Avec la pression des enseignes de hard-discount, les leaders du secteur ont dû revoir leur modèle en catastrophe. Car ils n’ont pas vu le vent tourner. Au pas de course, Carrefour, Auchan, Casino, Intermarché… entament des plans de transformation pour réenchanter leurs magasins. Drives, supérettes bio, épiceries… Ils partent à la reconquête du client, emmenant avec eux des salariés un brin déboussolés par ces revirements stratégiques. « La pression ne fait qu’augmenter, constate amèrement Claudette Montoya, déléguée syndicale nationale de Carrefour. Il n’y a plus de métier chez nous, aucune reconnaissance des compétences. “Les bras”, comme on nous appelle, redoutent l’avenir. »

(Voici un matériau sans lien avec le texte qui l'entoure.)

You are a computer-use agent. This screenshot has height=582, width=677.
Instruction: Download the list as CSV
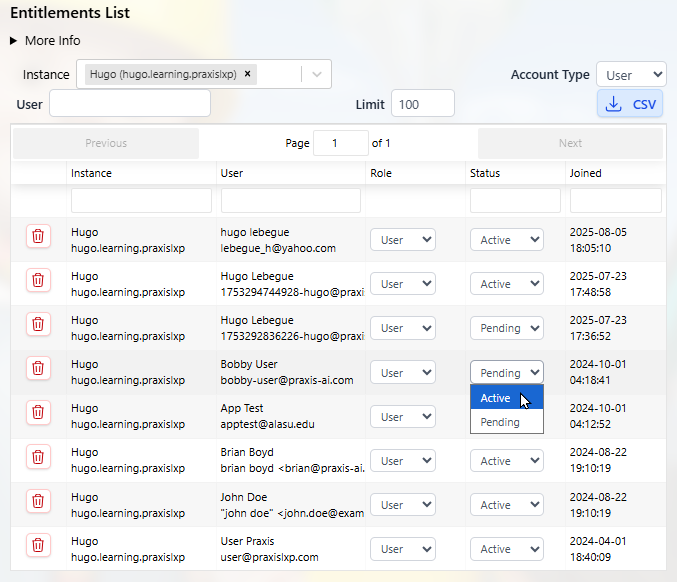[x=630, y=104]
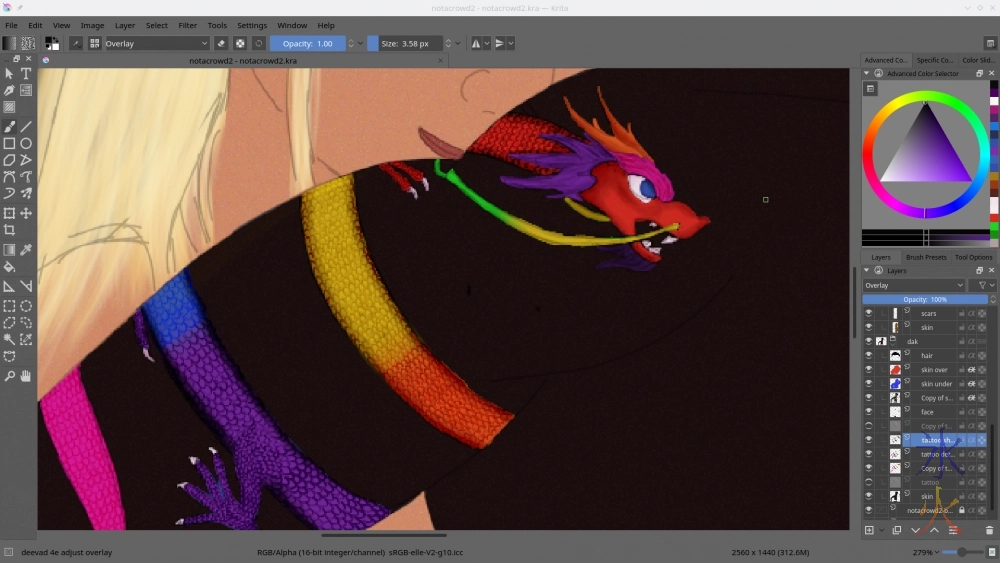The width and height of the screenshot is (1000, 563).
Task: Open the layer blend mode dropdown in Layers panel
Action: point(914,285)
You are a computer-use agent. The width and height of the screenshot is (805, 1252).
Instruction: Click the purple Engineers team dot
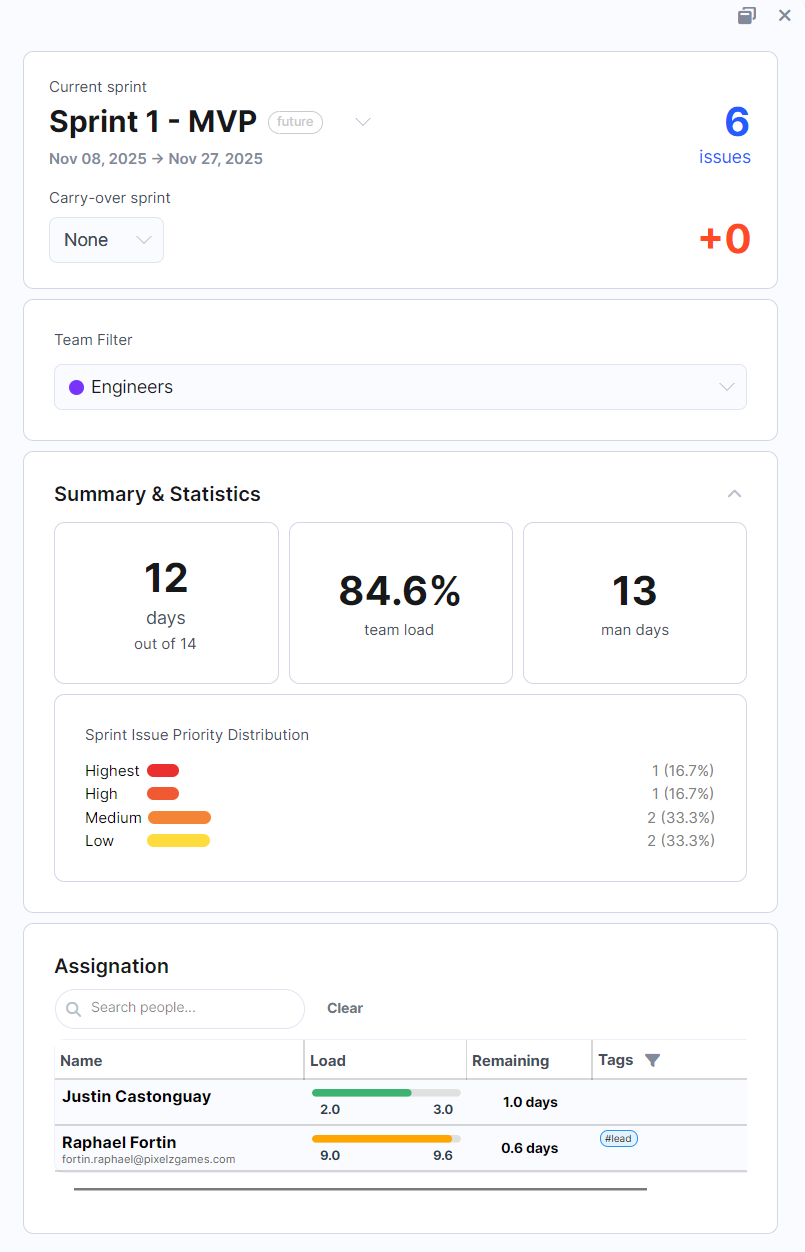click(76, 387)
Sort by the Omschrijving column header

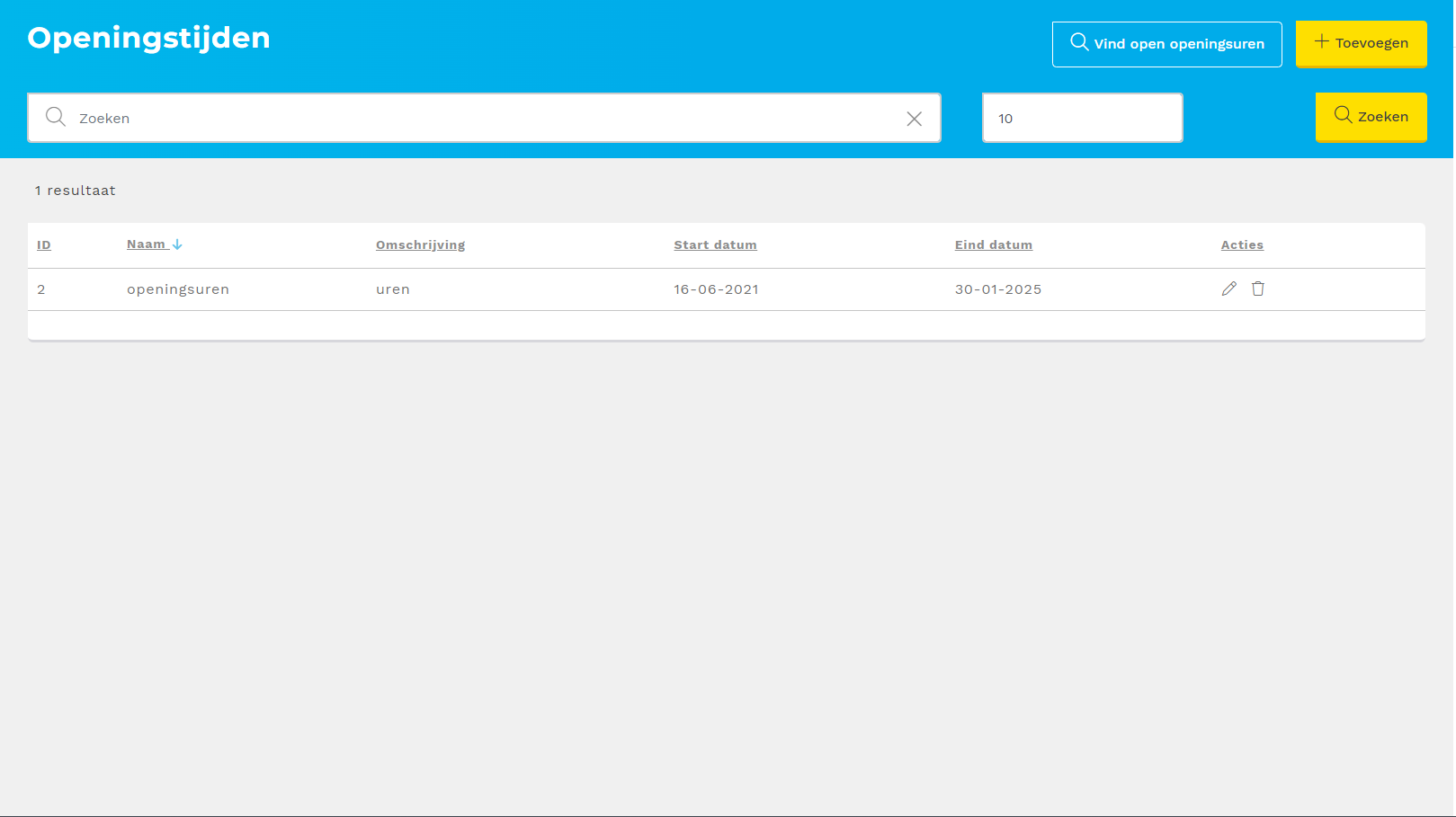click(420, 245)
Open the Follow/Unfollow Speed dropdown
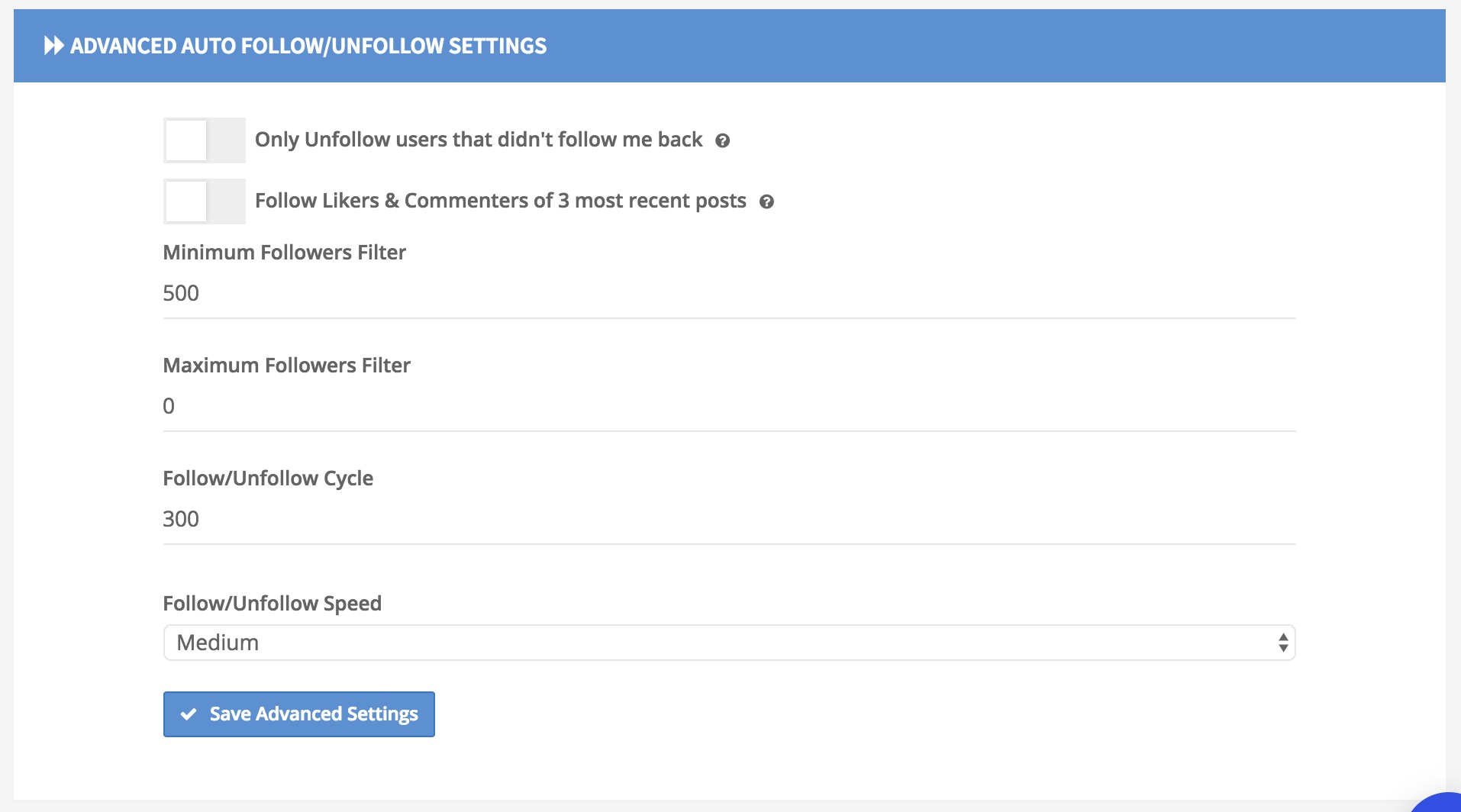 [730, 643]
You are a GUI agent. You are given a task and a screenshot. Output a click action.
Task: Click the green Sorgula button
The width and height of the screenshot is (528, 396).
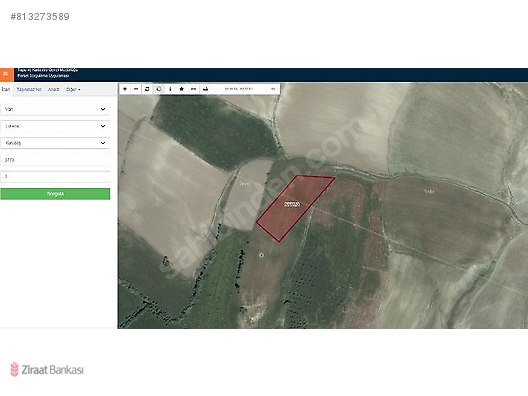(x=55, y=194)
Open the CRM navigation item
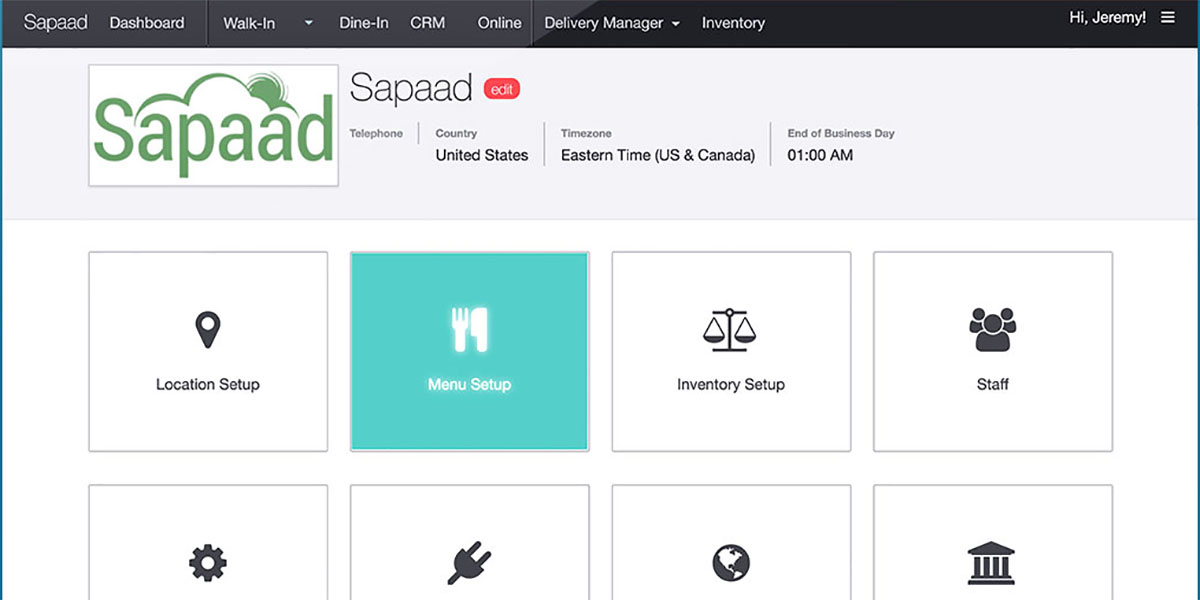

Baisses d’effectifs. Le premier secteur de l’Hexagone en termes d’emploi (634 000 salariés) subit une cure d’amaigrissement sans précédent. Avec une baisse de 5 % par an, concurrencés par l’e-commerce, les vendeurs d’électroménager, hi-fi et téléphonie ont du souci à se faire. Auchan va supprimer 1 600 postes via la GPEC tout en en créant 1 600 avec l’ouverture de 50 drives d’ici à 2014. Carrefour, depuis son rachat en 2008 par le fonds d’investissement Blue Capital, en sacrifie 533 dans l’administration. Pas de PSE, les baisses d’effectifs se font en catimini, à coups de départs plus ou moins volontaires. En 2011, 10 117 emplois ont disparu chez le deuxième distributeur mondial, selon le bilan social de juillet dernier. Pour 2008, 2009 et 2010, les coupes atteignent 20 000 équivalents temps plein. Et 2 500 chez Cora. À Casino, un quart des postes aurait été rayé de la carte en cinq ans, d’après les syndicats. Chez Intermarché, l’an dernier, la paie et la comptabilité ont été centralisées à Rennes et à Corbeil-Essonnes, en région parisienne. Les employés ont refusé de suivre. Bilan : 300 licenciements. Les petites bases logistiques vont être regroupées d’ici à 2015 dans de méga plates-formes. Les 304 salariés de Narbonne et les 259 de Pézenas iront à Béziers : 60 kilomètres aller et retour. « On redoute de 2 500 à 4 000 suppressions de postes », calcule Richard Mouclier, délégué syndical central FO chez ITM LAI, la filiale logistique d’Intermarché.

Au-delà des contraintes économiques, l’automatisation, qui permet de réaliser des gains de productivité, fait son office : 25 % des emplois dans les entrepôts d’Intermarché pourraient disparaître avec la mécanisation des préparations de palettes, les commandes vocales… La grande distribution vit un tournant sans précédent. « Les enseignes ont toujours cherché à transférer le maximum de tâches sur le consommateur. D’abord dans les surfaces de vente et désormais aux caisses, qui représentent 25 % des frais de personnel d’un magasin, observe Olivier Dauvers, spécialiste du secteur. Le métier de caissière va disparaître comme jadis celui de pompiste. À chaque fois que vous passez en caisse automatique, vous détruisez de l’emploi. »

Prompt à intervenir dans l’industrie, le gouvernement reste discret sur les coupes chez les distributeurs

Au total, FO chiffre à 12 000 les sacrifices sociaux. Prompt à intervenir dans les restructurations industrielles, le gouvernement reste très discret sur les coupes chez certains distributeurs. FO a d’ailleurs rencontré le cabinet de Michel Sapin le 19 septembre. Il faut dire que les enseignes n’aiment pas faire parler d’elles. Nos demandes d’interview ont toutes été refusées tant dans les enseignes qu’à la Fédération du commerce et de la distribution (FCD). C’est une des marques de fabrique de ce secteur : il fonctionne en vase clos, avec des partenaires syndicaux parfois triés sur le volet. Salaires au rabais, rythmes éreintants, pressions… Les distributeurs peinent à trouver un modèle RH compatible avec leur faible niveau de marge : à peine 3 % ! Or si les champions de la distribution veulent gagner économiquement, ils vont devoir se réinventer socialement.